The evil has risen. Neelkanth has to gather his forces and fight with it, to protect the sacred land of India. As new alliances are forged, Shiva has to choose his own course to triumph over the dreaded enemy. Shiva reaches Panchavati and is amazed to see his brother-in-arms and best friend Brihaspati alive. He has many unanswered questions and is livid with Brihaspati for faking his own death. Brihaspati explains the reasons for his disappearance and the emergence of the true evil. But what exactly is the evil?

The author explains the real evil in the first few chapters of the book. Many others details like, what happens at the Maika, how the Nagas are separated from their parents and sent away to Panchavati, the role of Daksha in spreading the evil for his own benefit, the history of the Vayuputras and how they create the Mahadev, are discussed in the initial few chapters of this novel.
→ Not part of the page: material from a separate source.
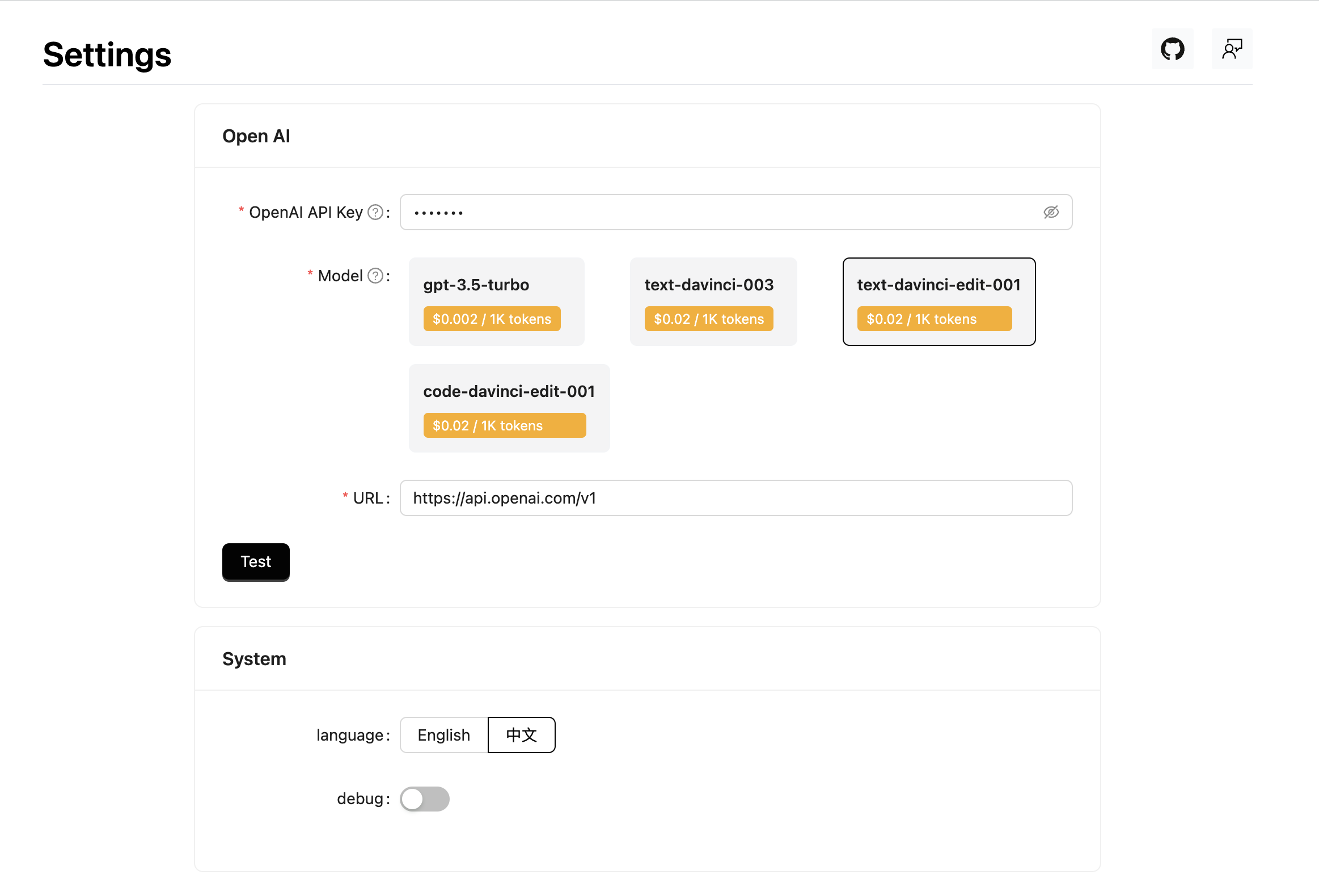Click the $0.002 / 1K tokens price tag
Image resolution: width=1319 pixels, height=896 pixels.
coord(492,319)
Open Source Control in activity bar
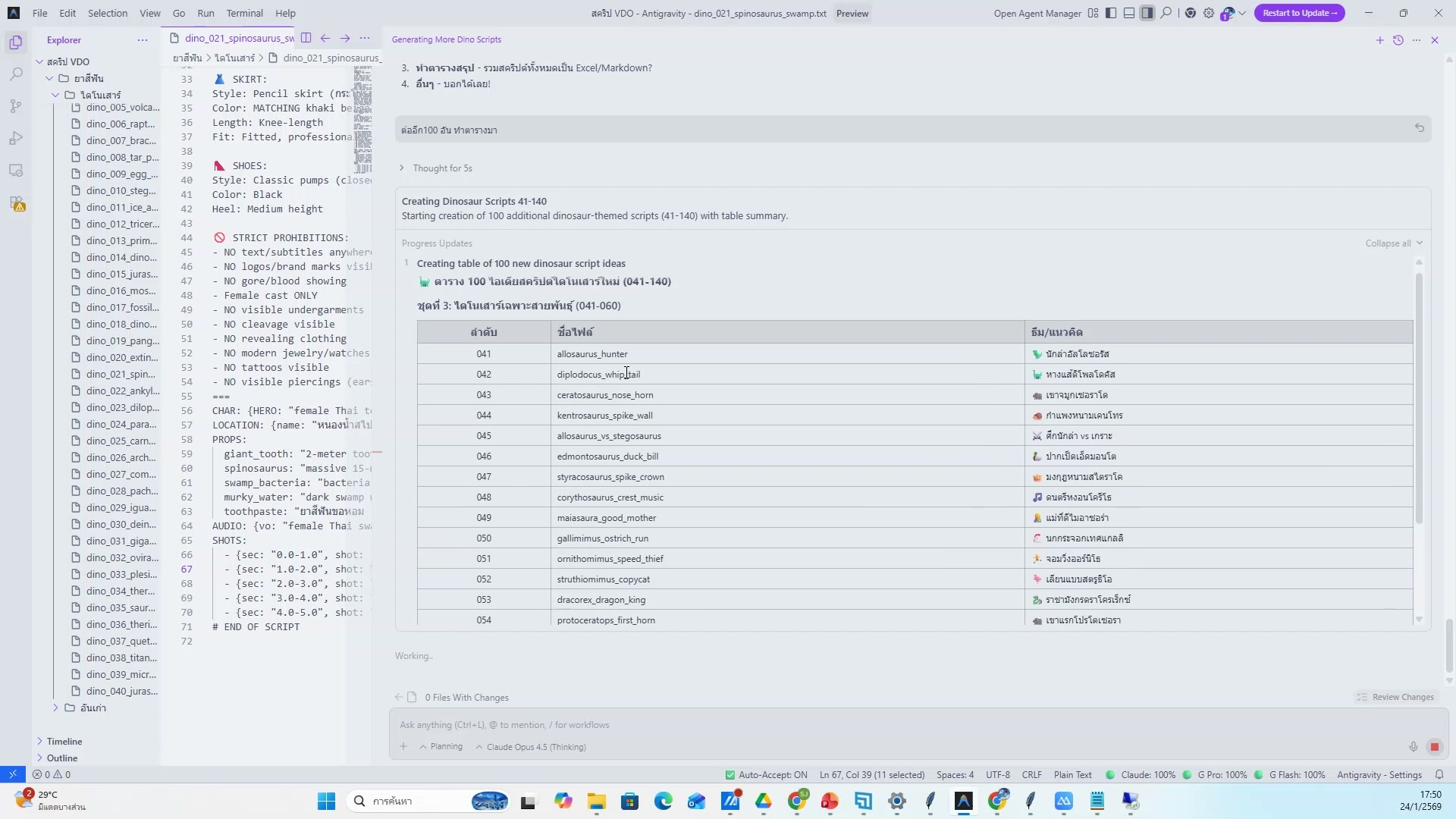This screenshot has height=819, width=1456. click(16, 106)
Shiva comes to know that the all-powerful Somras is the real evil. As good and bad are the two sides of the same coin, Somras too has some ill effects that cause some people to be born with disorders, not to mention the plague in Branga. It is also responsible for the depletion of the water in the Saraswati river. The Meluhans are well aware of the adverse impact of the Somras, but do not want to stop its mass production, fearing that it will bring the curtain down on their supremacy and dominance.

Shiva is duly guided by the Vasudevs, but no one can help the Neelkanth in the war against his mighty enemy. He must contact the Vayuputras to seek their assistance in the battle. But the Vayuputras are the ones responsible for the creation of the Mahadev and do not believe that an uncultured man from the forest tribe has got what it takes to be their next Mahadev, the successor of Lord Rudra.

Shiva loses many of his family members and friends, but he must not stop; he just cannot afford to fail. He fights many a battle, both physical and mental, and finally vanquishes the evil. He loses the love of his life, Sati, in that battle, but he still has to keep fighting until the evil is completely annihilated. The dangerous daivi astras, which the Vayuputras vowed to protect and never use, are used in the final battle and Shiva has to bear the consequences.

In his attempt to tie all the loose ends, Amish has come up with a not-so-interesting conclusion to the gripping sequence of events presented throughout the first two books. The paperback novel consists of 575 pages and is divided into 54 chapters. The third installment of the series does not match its prequels, neither in its plot construction nor in the pace of events. All the important details are unveiled over the initial 100 pages, after which the story drags a bit. At this point, it would be unfair to blame the readers for losing all their interest due to this sluggish tempo. Add to this the sheer amount of characters introduced over the course of the novel, and it becomes increasingly arduous for the readers to relate to them.

Ameya Rating:
3/5

The Oath of the Vayuputras deserves nothing more and nothing less than 3 stars. Though the book is intriguing in parts, its failure to live up to the hype generated by the first two books in the series is glaringly obvious. The introduction of a subplot too many in the story makes it hard for the reader not to lose track of the original plot. In an attempt to give a conclusion to all those subplots, the author ends up losing control over the events. The detailed descriptions of the war strategy gets boring after a certain point. The repeated references to and explanations of the “good and evil” seem unnecessary. All in all, it’s a decent, if not the perfect, end to the Shiva Trilogy. Do give it a read if you wish to know the fate Shiva meets in the end.